Spécialiste du retournement d’entreprises, Dominique Bernard intervient à la demande des actionnaires pour conduire la restructuration de leurs entreprises. Il prend le mandat social et les risques qui vont avec. Habitué à côtoyer les cabinets ministériels, les administrateurs judiciaires, le Ciri, Dominique Bernard est reconnu comme un expert des situations complexes.

Décideurs. Quels ont été les dossiers phares de votre carrière et pour quelles raisons ?

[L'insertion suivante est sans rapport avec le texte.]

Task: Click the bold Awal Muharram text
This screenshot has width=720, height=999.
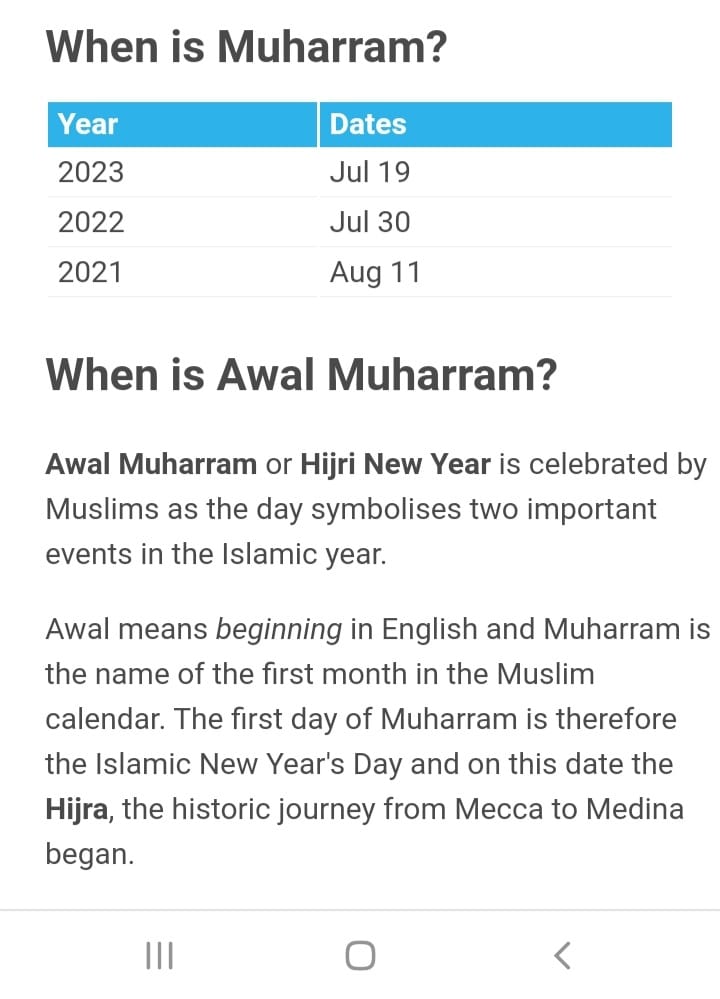Action: [x=151, y=464]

Dominique Bernard. Je suis intervenu dans le cadre du dossier du groupe Hersant Media un groupe de presse quotidienne régionale qui a rencontré des difficultés majeures. Cette situation a entraîné la fermeture de la Comareg, une filiale du groupe qui emloyait plus de 3 000 salariés. Le plus grand plan social des années 2012-2013, qui a pu être géré avec l’aide du ministère du Travail. Ce dossier est emblématique car nous avons pu trouver une solution avec l’arrivée de Bernard Tapie. Un accord a été conclu avec lui et la famille Hersant. Chacun a mis 25 millions d’euros, ce qui nous a permis d’obtenir un abandon très important (80 %) de la dette bancaire qui s’élevait à 200 millions d’euros ! Et ce, après trois ans de discussions et plus de cinquante réunions au Ciri. Ce retournement de situation illustre le mieux l’intérêt du métier.

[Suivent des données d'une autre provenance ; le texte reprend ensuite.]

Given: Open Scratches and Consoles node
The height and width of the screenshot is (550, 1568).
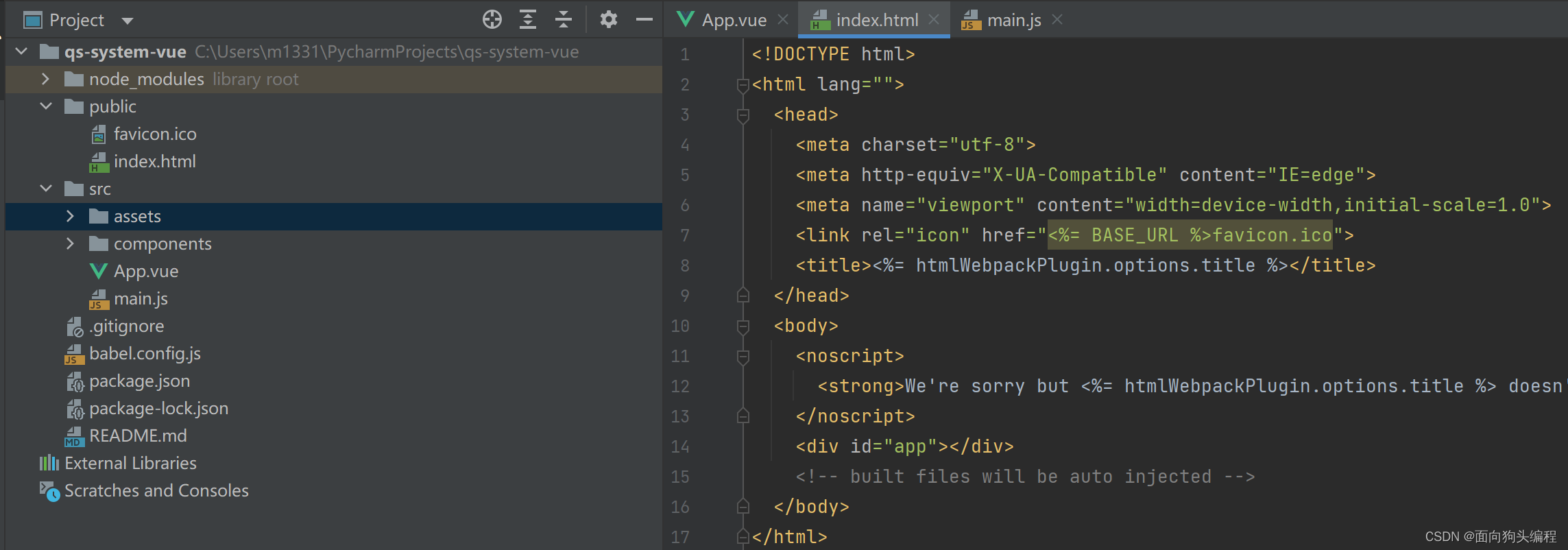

Quelle est votre vision du marché du restructuring pour l’année à venir ?

La sinistralité est en augmentation. De nombreuses liquidations sèches pour les TPE et PME sont à prévoir en 2023. Il faudra aussi veiller aux entreprises très dépendantes et consommatrices d’énergie et à ce titre, suivies de près par le gouvernement et les pouvoirs publics. Ces derniers interviennent en leur permettant de renégocier leurs contrats avec les fournisseurs d’énergie. Mais ces aides sont ponctuelles. Par ailleurs, le secteur du retail, en particulier dans le domaine du prêt-à-porter comme on l’a vu avec Kookai et Camaïeu, est particulièrement touché. Plus de 500 sociétés dans ce secteur présentent un risque à court terme sérieux, selon le cabinet Altares.

Quelles sont les raisons qui vous ont poussé à exercer ce métier ?

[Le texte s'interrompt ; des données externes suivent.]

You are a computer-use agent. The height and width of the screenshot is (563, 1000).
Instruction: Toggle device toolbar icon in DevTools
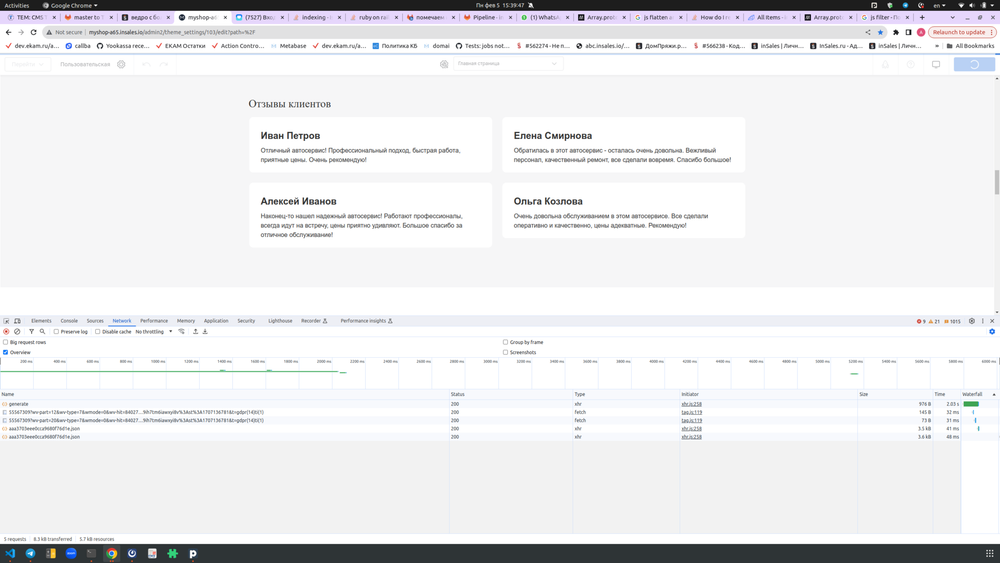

Ce qui est intéressant dans ces missions c’est que vous traitez des sujets financiers, économiques, juridiques et humains tout en apportant un soutien psychologique à l’actionnaire quand ce dernier est un actionnaire familial. Nous avons une grande responsabilité. Nous représentons la société devant le tribunal de commerce et les pouvoirs publics. Nous sommes ainsi très exposés, il faut savoir rester modeste. Certes, nous prenons des décisions mais il s’agit avant tout d’un travail d’équipe. C’est à ce moment-là que j’ai le sentiment d’être utile. J’accorde beaucoup d’importance aux fonctions RH et finances : je sais prendre le temps qu’il faut pour les écouter. Ce qui représente un challenge aussi dans cette activité de manager de crise, c’est finalement d’être au cœur d’intérêts divergents. Lorsque l’entreprise connaît des difficultés. Vous devez trouver une solution qui puisse convenir aux actionnaires, aux salariés, aux fournisseurs et aux créanciers. L’accompagnement des mandataires judiciaires est également très important. C’est un travail d’équipe. C’est un métier d’équilibriste dans une situation d’urgence. Sans oublier la nécessité de trouver des financements car souvent ces sociétés ont des problèmes de cash. Enfin, les secteurs d’activité, les entreprises et les interlocuteurs sont différents d’un dossier à l’autre. Cet écosystème avec lequel je travaille est ce qui me passionne depuis dix ans.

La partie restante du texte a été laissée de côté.